▶ _Texto para leitura_:
───

A Rua ajudou a Selva
Ruy Sposati
Pressionado por dois meses de
enfrentamento e resistência dos indígenas Munduruku, o governo federal
suspendeu as pesquisas da região do rio Tapajós para a construção de
hidrelétricas. O anúncio foi feito durante reunião em praça pública no final da
tarde deste domingo, 23, em Jacareacanga, extremo oeste do Pará. Os
pesquisadores que estavam em área indígena deixaram a cidade.
“A Funai e o governo federal
como um todo está suspendendo qualquer pesquisa que estiver sendo feita aqui na
região de vocês”, afirmou a assessora da presidência da Fundação Nacional do
Índio Lucia Alberg, apesar do ministro Gilberto Carvalho ter anunciado
publicamente que não suspenderia nem obras, nem estudos.
Pesquisa vinculante, que precede
a construção da hidrelétrica, suspensa
“Estamos nos sentindo muito
felizes”, aponta o chefe dos guerreiros Paygomuyatpu Munduruku. “Ela ainda não
nos deu nenhuma prova disso, estamos esperando uma prova, mas estamos muito
satisfeitos com o que ela disse”. Em maio e junho, os indígenas Munduruku
realizaram um sem número de ações exigindo a suspensão das obras e estudos de
barragens nos rios Tapajós e Teles Pires, onde vivem 13 mil pessoas do povo
Munduruku.

───

(Entradas de dados coletadas)
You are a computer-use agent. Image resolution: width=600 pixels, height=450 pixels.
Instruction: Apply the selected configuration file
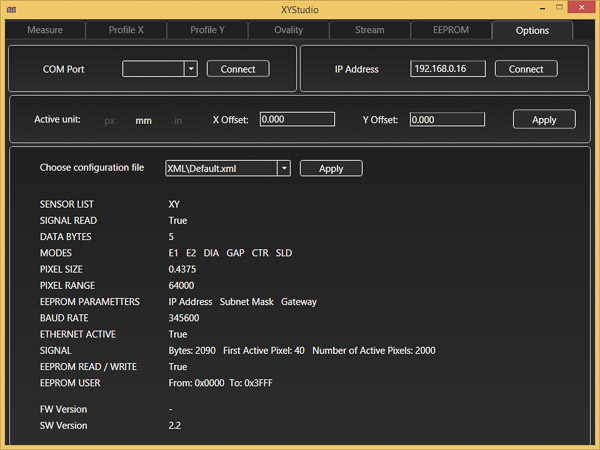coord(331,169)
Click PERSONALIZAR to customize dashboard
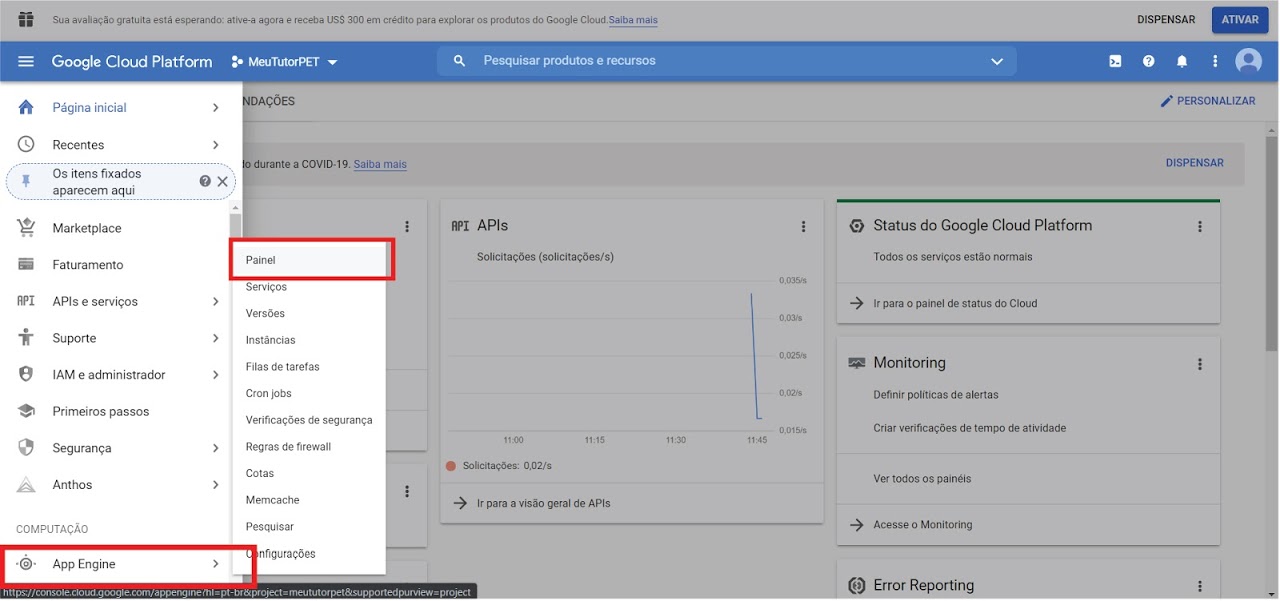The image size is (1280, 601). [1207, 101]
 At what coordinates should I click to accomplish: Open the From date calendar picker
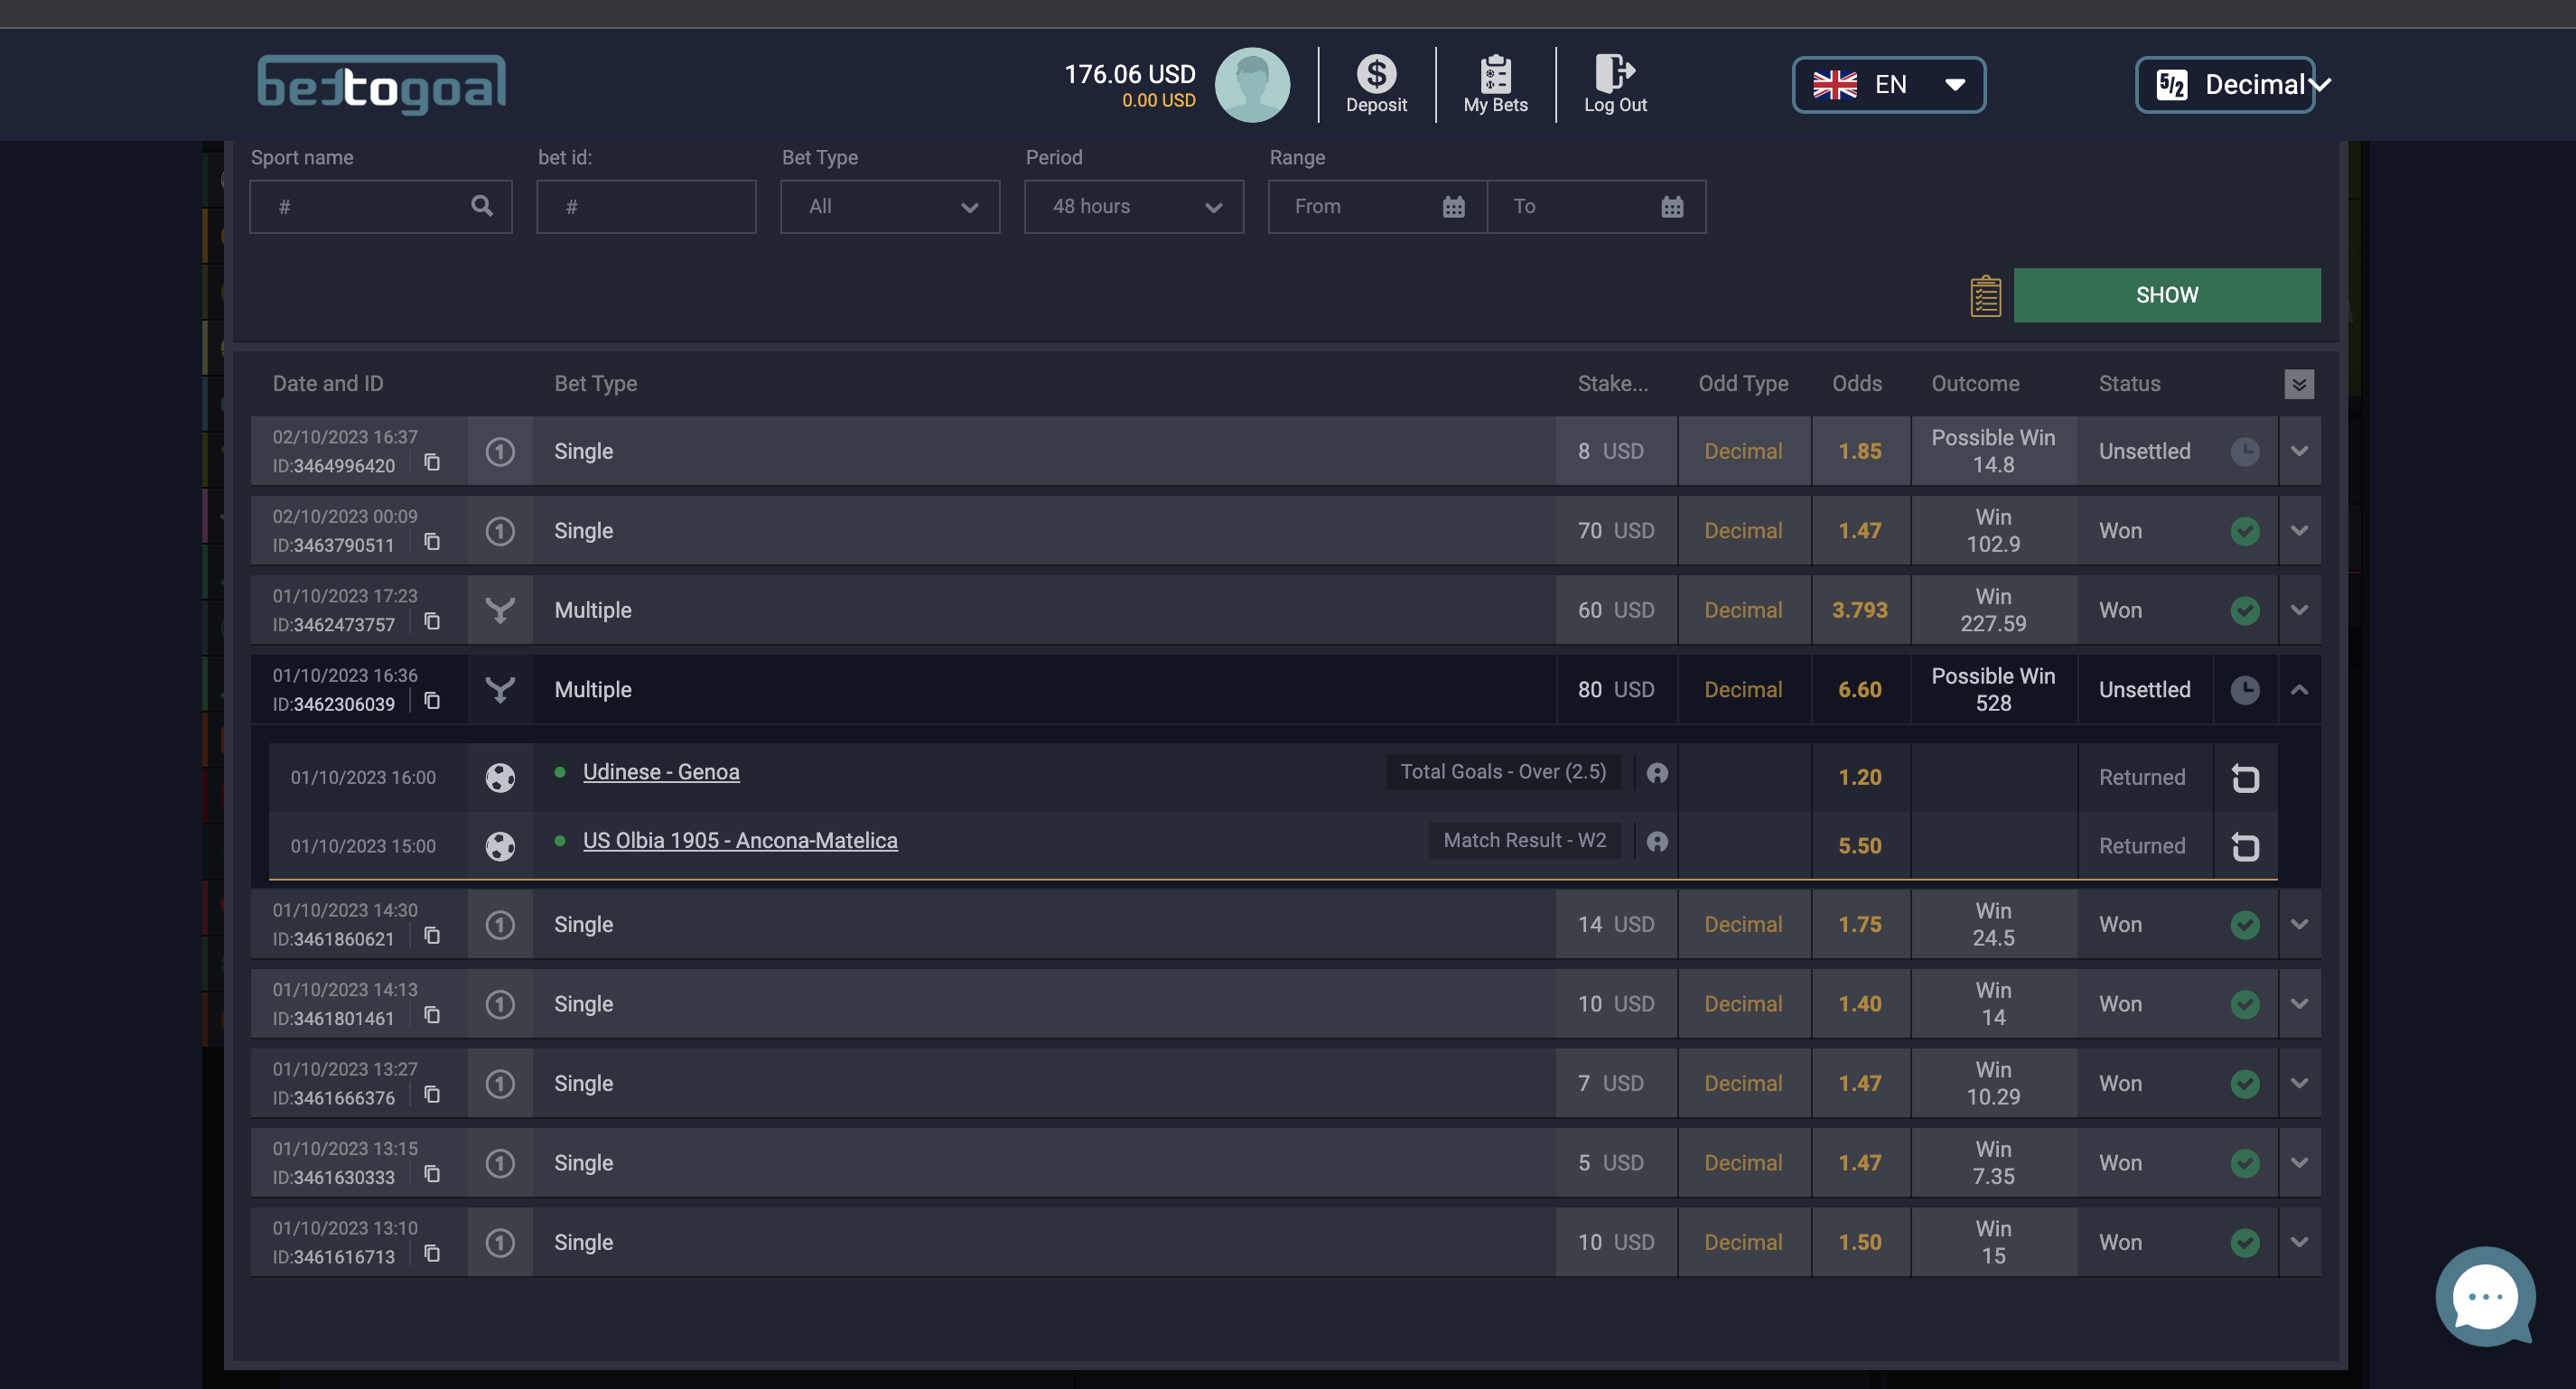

───

▶ _Objetivos_:
A - Escreva o trecho do texto sobre os Munduruku que começa em "A Rua ajudou" e segue até "deixaram a cidade.".
B - Dê continuidade ao texto sobre os Munduruku a partir da última frase apresentada.

▶ _Respostas por tarefa_:
A -
A Rua ajudou a Selva
Ruy Sposati
Pressionado por dois meses de
enfrentamento e resistência dos indígenas Munduruku, o governo federal
suspendeu as pesquisas da região do rio Tapajós para a construção de
hidrelétricas. O anúncio foi feito durante reunião em praça pública no final da
tarde deste domingo, 23, em Jacareacanga, extremo oeste do Pará. Os
pesquisadores que estavam em área indígena deixaram a cidade.

B -
Em maio, depois de uma
assembleia que reuniu mais de 200 mulheres, caciques, lideranças e guerreiros,
os Munduruku marcharam pelas ruas de Jacareacanga e juntaram-se a outros
indígenas da bacia do Tapajós e do médio Xingu. Realizaram duas ocupações que
paralisaram as obras da usina hidrelétrica Belo Monte por 17 dias, viajaram à
capital federal, onde realizaram uma marcha, ocuparam a sede da Funai e fizeram
protestos no Ministério de Minas e Energia e no Palácio do Planalto. Na última
sexta-feira, um grupo de 40 guerreiros expulsou cerca de 25 pesquisadores da
empresa Concremat, prestadora de serviços do Grupo de Estudos Tapajós,
consórcio composto por Camargo Correia, GDF Suez e Eletrobras, entre outros.
Neste contexto, os Munduruku
sofreram um processo de criminalização, difamação e repressão por parte do
governo federal. Notas públicas, declarações à imprensa e processos judiciais
acusavam os indígenas de criminosos e mentirosos, questionando a legitimidade
das lideranças Munduruku, que entraram com interpelação criminal contra
declarações do ministro Gilberto Carvalho.
“Nós liberamos os pesquisadores.
A gente não quer mais vê-los aqui”, explica a liderança Maria Leusa Kabá. “Se
eles voltarem, nós vamos tirar a cabeça dos pesquisadores. Nós somos
guerreiros. Nossos guerreiros antigos são conhecidos por serem cortadores de
cabeças. Nós não esquecemos nosso passado”, remonta Leusa.
“Vamos continuar na nossa luta.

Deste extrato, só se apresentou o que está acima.